Most other cases of cancelled IO arise from the need to interrupt threads waiting for input that you somehow know will not arrive, or will not arrive in time to do anything about. With most socket-based streams, you can manage this by setting socket time-out parameters. With others, you can rely on InputStream.available, and hand-craft your own timed polling loop to avoid blocking in IO during a time-out (see §4.1.5). These constructions can use a timed back-off retry protocol similar to the one described in §3.1.1.5. For example:
class ReaderWithTimeout {                // Generic code sketch
  // ...
  void attemptRead(InputStream stream, long timeout) throws... {
    long startTime = System.currentTimeMillis();
    try {
      for (;;) {
        if (stream.available() > 0) {
          int c = stream.read();
          if (c != -1) process(c);
          else break; // eof
        }
        else {
          try {
            Thread.sleep(100); // arbitrary fixed back-off time
          }
          catch (InterruptedException ie) {
            /* ... quietly wrap up and return ... */ 
          }
          long now = System.currentTimeMillis();
          if (now - startTime >= timeout) {
            /* ... fail ...*/
          }
        }
      }
    }
    catch (IOException ex) { /* ... fail ... */ }
  }
}
  
Footnote: Some JDK releases also supported InterruptedIOException, but it was only partially implemented, and only on some platforms. As of this writing, future releases are projected to discontinue support, due in part to its undesirable consequence of rendering IO objects unusable. But since InterruptedIOException was defined as a subclass of IOException, the constructions here work approximately as described on releases that include InterruptedIOException support, although with an additional uncertainty: An interrupt may show up as either an InterruptedIOException or InterruptedException. One partial solution is to catch InterruptedIOException and then rethrow it as InterruptedException.

Asynchronous termination

The stop method was originally included in class Thread, but its use has since been deprecated. Thread.stop causes a thread to abruptly throw a ThreadDeath exception regardless of what it is doing. (Like interrupt, stop does not abort waits for locks or IO. But, unlike interrupt, it is not strictly guaranteed to abort wait, sleep, or join.)

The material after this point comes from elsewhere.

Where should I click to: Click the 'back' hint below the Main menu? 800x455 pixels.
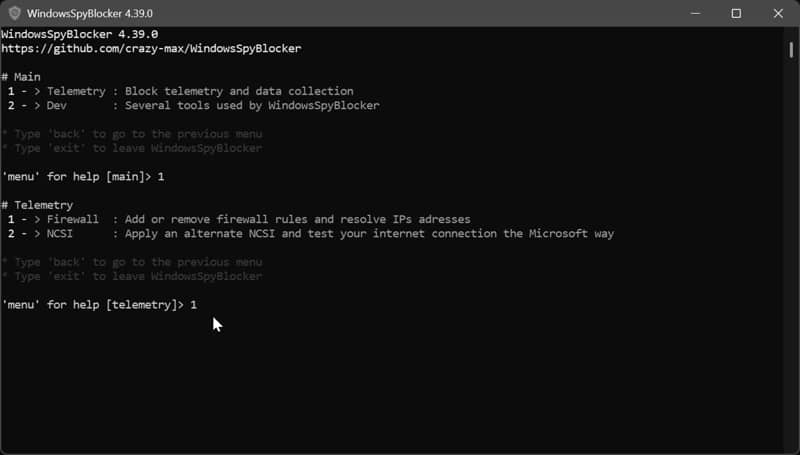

This can be an arbitrarily dangerous operation. Because Thread.stop generates asynchronous signals, activities can be terminated while they are in the midst of operations or code segments that absolutely must roll back or roll forward for the sake of program safety and object consistency. For a bare generic example, consider:

class C {                                         // Fragments
  private int v;  // invariant: v >= 0

  synchronized void f() {
    v = -1  ;   // temporarily set to illegal value as flag
    compute();  // possible stop point (*)
    v = 1;      // set to legal value
  }

  synchronized void g() { 
    while (v != 0) { 
      --v; 
      something(); 
    } 
  }
} 
  
If a Thread.stop happens to cause termination at line (*), then the object will be broken: Upon thread termination, it will remain in an inconsistent state because variable v is set to an illegal value. Any calls on the object from other threads might make it perform undesired or dangerous actions. For example, here the loop in method g will spin 2*Integer.MAX_VALUE times as v wraps around the negatives.

The use of stop makes it extremely difficult to apply rollback or roll-forward recovery techniques. At first glance, this problem might not seem so serious - after all, any uncaught exception thrown by the call to compute would also corrupt state. However, the effects of Thread.stop are more insidious since there is nothing you can do in these methods that would eliminate the ThreadDeath exception (thrown by Thread.stop) while still propagating cancellation requests. Further, unless you place a catch(ThreadDeath) after every line of code, you cannot reconstruct the current object state precisely enough to recover, and so you may encounter undetected corruption. In contrast, you can usually bullet-proof code to eliminate or deal with other kinds of run-time exceptions without such heroic efforts.

In other words, the reason for deprecating Thread.stop was not to fix its faulty logic, but to correct for misjudgments about its utility. It is humanly impossible to write all methods in ways that allow a cancellation exception to occur at every bytecode. (This fact is well known to developers of low-level operating system code. Programming even those few, very short routines that must be asynch-cancel-safe can be a major undertaking.)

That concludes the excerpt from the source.